_What to produce_. Every line holding "language" should be copied from the records below.

_Exercise materials_.
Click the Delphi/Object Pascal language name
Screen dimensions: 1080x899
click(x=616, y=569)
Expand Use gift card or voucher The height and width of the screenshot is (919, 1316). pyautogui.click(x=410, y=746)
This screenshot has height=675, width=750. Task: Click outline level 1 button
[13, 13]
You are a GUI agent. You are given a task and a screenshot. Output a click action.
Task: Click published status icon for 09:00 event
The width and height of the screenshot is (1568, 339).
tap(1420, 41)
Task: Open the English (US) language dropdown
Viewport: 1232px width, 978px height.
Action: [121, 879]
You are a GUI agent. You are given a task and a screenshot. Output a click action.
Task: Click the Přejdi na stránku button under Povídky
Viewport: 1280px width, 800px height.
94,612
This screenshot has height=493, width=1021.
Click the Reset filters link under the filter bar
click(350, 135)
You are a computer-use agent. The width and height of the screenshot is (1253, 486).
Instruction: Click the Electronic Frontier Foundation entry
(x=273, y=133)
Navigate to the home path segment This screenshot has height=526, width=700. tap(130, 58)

_Solution to this exercise_.
Click the Delphi/Object Pascal language name
Task: Open the English (US) language dropdown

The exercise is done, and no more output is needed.